### [Task requirements]
Even where a line looks wrong, copy it exactly and include every entry.

### [Exercise input]
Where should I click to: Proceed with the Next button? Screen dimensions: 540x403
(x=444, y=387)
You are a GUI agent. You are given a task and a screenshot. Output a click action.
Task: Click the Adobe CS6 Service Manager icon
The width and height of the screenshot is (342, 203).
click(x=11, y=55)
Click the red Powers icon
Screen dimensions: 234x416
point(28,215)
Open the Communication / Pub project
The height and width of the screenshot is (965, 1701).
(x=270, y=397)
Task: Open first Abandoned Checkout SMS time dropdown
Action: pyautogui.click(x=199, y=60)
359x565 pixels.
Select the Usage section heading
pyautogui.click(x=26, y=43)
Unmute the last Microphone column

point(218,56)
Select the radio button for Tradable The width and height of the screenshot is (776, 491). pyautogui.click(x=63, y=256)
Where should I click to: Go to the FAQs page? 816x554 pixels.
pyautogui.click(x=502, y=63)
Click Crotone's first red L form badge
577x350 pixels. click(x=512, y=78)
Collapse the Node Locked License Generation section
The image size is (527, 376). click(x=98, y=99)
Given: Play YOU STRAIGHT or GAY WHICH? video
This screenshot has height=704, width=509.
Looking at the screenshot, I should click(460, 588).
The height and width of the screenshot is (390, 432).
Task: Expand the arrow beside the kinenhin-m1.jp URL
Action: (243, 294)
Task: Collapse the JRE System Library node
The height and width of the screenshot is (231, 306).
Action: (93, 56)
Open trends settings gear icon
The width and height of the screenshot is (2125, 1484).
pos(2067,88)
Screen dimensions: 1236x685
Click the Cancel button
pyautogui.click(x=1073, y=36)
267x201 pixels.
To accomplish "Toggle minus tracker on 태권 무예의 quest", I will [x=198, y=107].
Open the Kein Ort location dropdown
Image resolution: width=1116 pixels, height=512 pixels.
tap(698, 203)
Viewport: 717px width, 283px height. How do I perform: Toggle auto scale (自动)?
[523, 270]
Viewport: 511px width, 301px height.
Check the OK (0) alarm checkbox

### [Result]
Where should I click to: Proceed with the Next button? Screen dimensions: 540x403
(x=444, y=387)
You are a GUI agent. You are given a task and a screenshot. Output a click action.
Task: Click the Adobe CS6 Service Manager icon
The width and height of the screenshot is (342, 203).
click(x=11, y=55)
Click the red Powers icon
Screen dimensions: 234x416
point(28,215)
Open the Communication / Pub project
The height and width of the screenshot is (965, 1701).
(x=270, y=397)
Task: Open first Abandoned Checkout SMS time dropdown
Action: pyautogui.click(x=199, y=60)
359x565 pixels.
Select the Usage section heading
pyautogui.click(x=26, y=43)
Unmute the last Microphone column

point(218,56)
Select the radio button for Tradable The width and height of the screenshot is (776, 491). pyautogui.click(x=63, y=256)
Where should I click to: Go to the FAQs page? 816x554 pixels.
pyautogui.click(x=502, y=63)
Click Crotone's first red L form badge
577x350 pixels. click(x=512, y=78)
Collapse the Node Locked License Generation section
The image size is (527, 376). click(x=98, y=99)
Given: Play YOU STRAIGHT or GAY WHICH? video
This screenshot has height=704, width=509.
Looking at the screenshot, I should click(460, 588).
The height and width of the screenshot is (390, 432).
Task: Expand the arrow beside the kinenhin-m1.jp URL
Action: (243, 294)
Task: Collapse the JRE System Library node
The height and width of the screenshot is (231, 306).
Action: (93, 56)
Open trends settings gear icon
The width and height of the screenshot is (2125, 1484).
pos(2067,88)
Screen dimensions: 1236x685
Click the Cancel button
pyautogui.click(x=1073, y=36)
267x201 pixels.
To accomplish "Toggle minus tracker on 태권 무예의 quest", I will [x=198, y=107].
Open the Kein Ort location dropdown
Image resolution: width=1116 pixels, height=512 pixels.
tap(698, 203)
Viewport: 717px width, 283px height. How do I perform: Toggle auto scale (自动)?
[523, 270]
Viewport: 511px width, 301px height.
Check the OK (0) alarm checkbox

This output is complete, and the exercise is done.